Recordando A Casa, do mesmo autor, este é um retrato mais pessoal, centrado nos familiares no autor, e na sua existência, numa época que já não existe, mas que se reflecte ainda na mentalidade dos mais velhos e nas memórias colectivas da família e acaba por afectar relacionamentos e perspectivas.

A história

A história centra-se em Antonia, uma mulher de idade para quem uma única fotografia é um dos seus bens mais preciosos. A fotografia retrata um dia de praia, com a presença de apenas alguns dos irmãos, e os pais. E é a partir desta fotografia que o autor centra a história, aproveitando para alternar entre as diferenças pessoas da família, e a forma como se relacionavam.

Desde o pai de Antonia, egoísta e mimado pela sua própria mãe, incapaz de partilhar e de comunicar, criado numa época em que aos homens apenas era permitido expressar um único sentimento – a raiva; à mãe de Antonia pessoa de origens humildes, sempre de preto, temente a Deus e ciente do seu papel social, entre os pobres, e aspirando à recompensa última.

Esta mentalidade, professada pelo Estado e pela Igreja, permitir garantir a estabilidade social. Os pobres não aprendiam o suficiente, nem lhes era dada abertura para, com o seu trabalho, subirem para além da miséria extrema. Escasseava a comida – principalmente porque era mais proveitoso vendê-la no mercado negro que oficialmente não existia.

A época

A Franquismo professava um papel tradicional da mulher, humilde e trabalhadora, calada e focada em ser mãe e cuidadora da família. O homem deveria ser o principal sustento da família, insensível, bruto, assumindo o papel da autoridade moral em casa, o responsável pelos desvios dos seus filhos, principalmente das filhas, já que aos filhos quase tudo se perdoava.

A religião apoiava esta visão, usando o Paraíso como recompensa única a que os pobres poderiam aspirar, ajudando a criar um espírito complacente, castrando visões mais ambiciosas. Esta visão era, também, uma resposta à insurreição anterior, que teria posto em causa o papel da Igreja.

A par com esta visão, a guerra civil tinha fragilizado economicamente o país. Esta visão está espelhada em vários livros de autores espanhóis, e parece corresponder à situação portuguesa, ainda que a nossa seja pouco retratada em trabalhos de ficção.

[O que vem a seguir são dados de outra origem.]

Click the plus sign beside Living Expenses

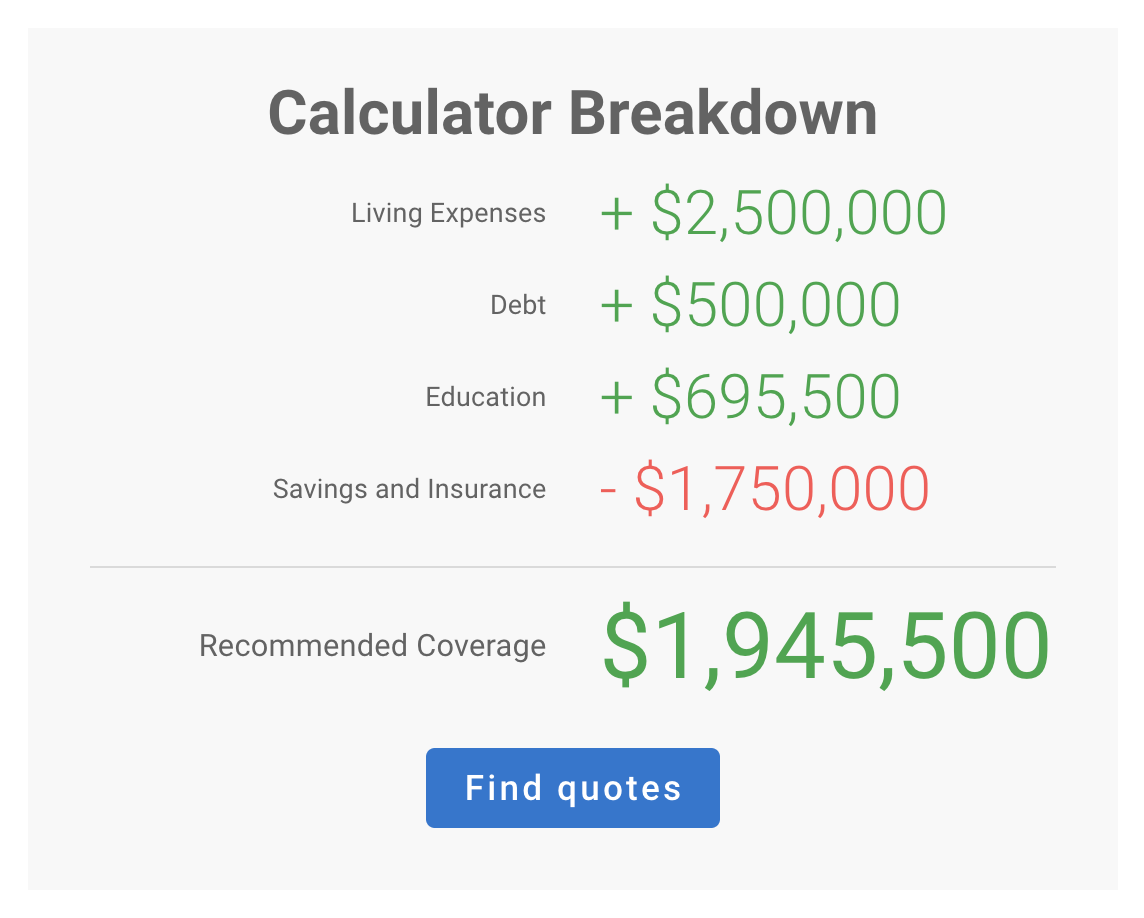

Estes elementos estão presentes em todos os retratos traçados em torno de Antonia, mostrando-se como as normais moralistas influenciavam a vida de todos, numa mentalidade retrógada e castradora.

A narrativa

O ponto de partida para tudo é a fotografia. É com base nesta que o autor explora as pessoas que nela figuram (ou as ausentes), justificando-se a importância da fotografia para Antonia. Tão importante quanto a vida de Antonia, são as diferentes vidas que a rodearam e que espelham plenamente a vida da época.

No início de cada capítulo encontramos um título (desenhado entre duas linhas a lápis) e o foco numa das caras da fotografia original, consoante a personagem em que a história se vai centrar a seguir. Esta abordagem permite fazer a devida quebra com as páginas anteriores.

Ainda, o início do livro apresenta uma visão superior a vários quadrados de banda desenhada, colados para comporem várias barras semelhantes aos negativos de fotografias. Em três páginas este foco aumenta, apresentando partes destas barras, cada vez maiores, até uma única imagem – a da mítica fotografia. No final inverte-se esta visão. Trata-se de uma estratégia curiosa que, parecendo estranha no início, permite fechar o livro num sentimento de plenitude.

Conclusão

Regreso al Edén é uma história com elementos autobiográficos de Paco Roca que constitui um retrato perfeito de época. Ainda que o foco esteja numa única família, dá-se algum contexto social de forma a justificar a forma como as pessoas interagiam e tomavam decisões que, à luz actual, nos podem parecer estranhas.

É, assim, uma leitura interessante – quer pelas personagens, quer pela estratégia narrativa do autor, quer pelo contexto histórico. Para mim, uma leitura mais interessante do que os recentemente publicados na última colecção Novela Gráfica.